Published June 17, 2016

BLOOMINGTON, Minn. (BRAIN) — When internet rumor mongers began chattering about problems at Surly Bikes, suggesting the QBP-owned brand was ripe for a shut down or sell off, brand manager Paul Zeigle decided to get ahead of the story. He posted a blog post this week saying the brand is doing just fine, thank you very much, while candidly acknowledging a few recent challenges that might have got the blogosphere conjecturing.

“Recently we have noticed some concern being spewed out on the internet that we might be down and out,” Zeigle wrote on the Surly blog, beneath a photo of a Surly rider doing an endo into a sandpit. “I wanted to send a message that we don't go down that easily. When we stumble and fall we get back up, dust off the dirt, and sometimes laugh at ourselves for our foolishness.”

Zeigle pointed to several recent issues that the brand has struggled with.

First, last year QBP stopped using a trading partner in Taiwan and instead opened its own office there to work directly with suppliers.

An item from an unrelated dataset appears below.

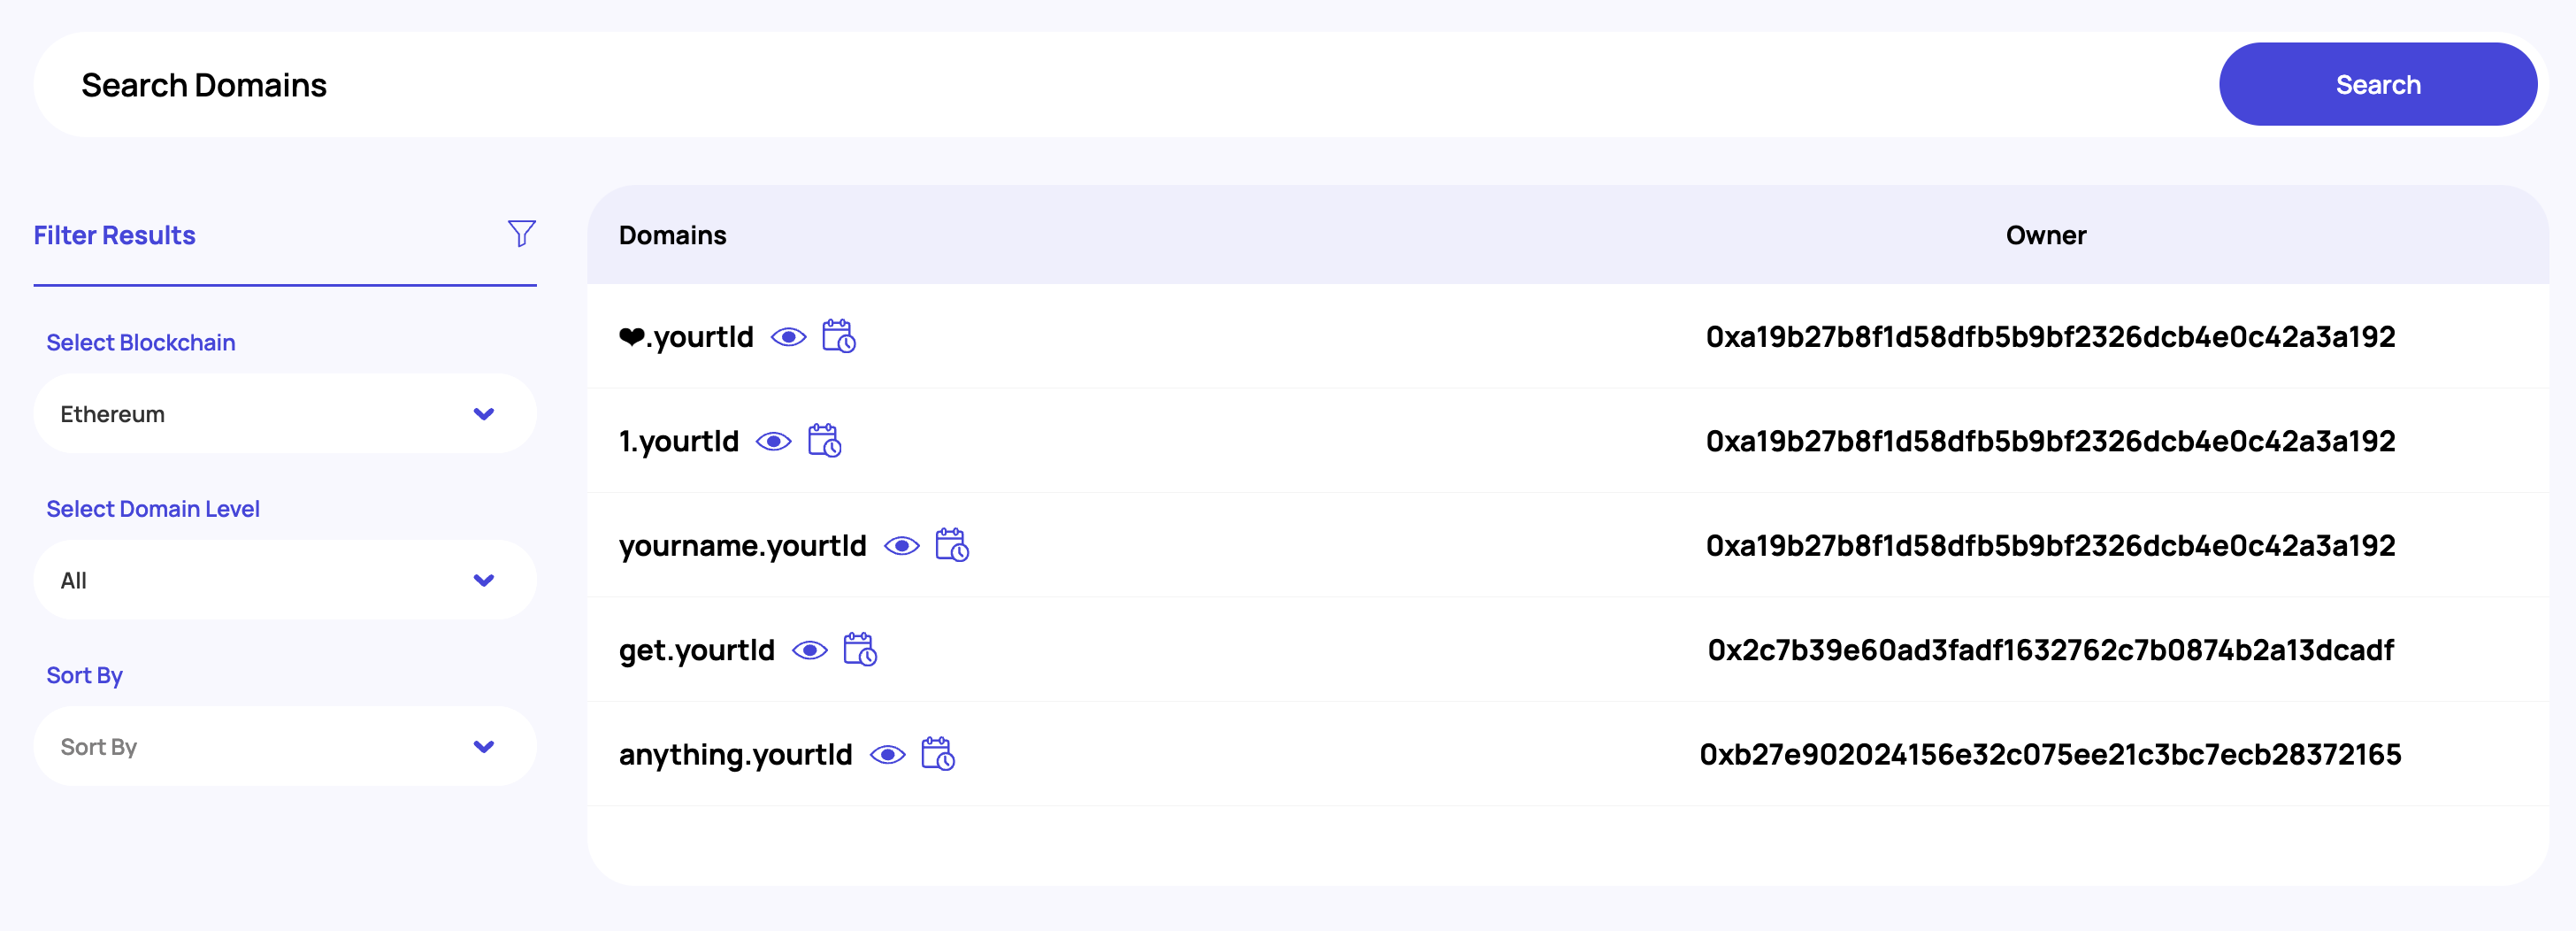The width and height of the screenshot is (2576, 931).
Task: Click eye icon beside yourname.yourtld
Action: (x=901, y=546)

“Without going into the details, we had some challenges with rebuilding our supply chain and systems, which created some delays with production and delivery of our products,” Zeigle wrote in the blog.

In an email to BRAIN, Zeigle went into some of those details.

“There was a learning curve rebuilding the connections with our suppliers and creating new systems to manage inventory directly through our Taiwan office,” Zeigle told BRAIN.

In the blog, Zeigle also alluded to some inventory problems at Surly.

“In the past year or so we made some purchasing decisions which tied up our dollars in the wrong inventory and meant we were short on the stuff we needed. Forecasting what consumers will desire in the future is always a gamble. We lost a couple of bets,” he wrote.

Zeigle told BRAIN that QBP may have bet too heavily on its OmniTerra fat bike models, a situation that was apparent mid-winter when Surly began discounting the bikes heavily.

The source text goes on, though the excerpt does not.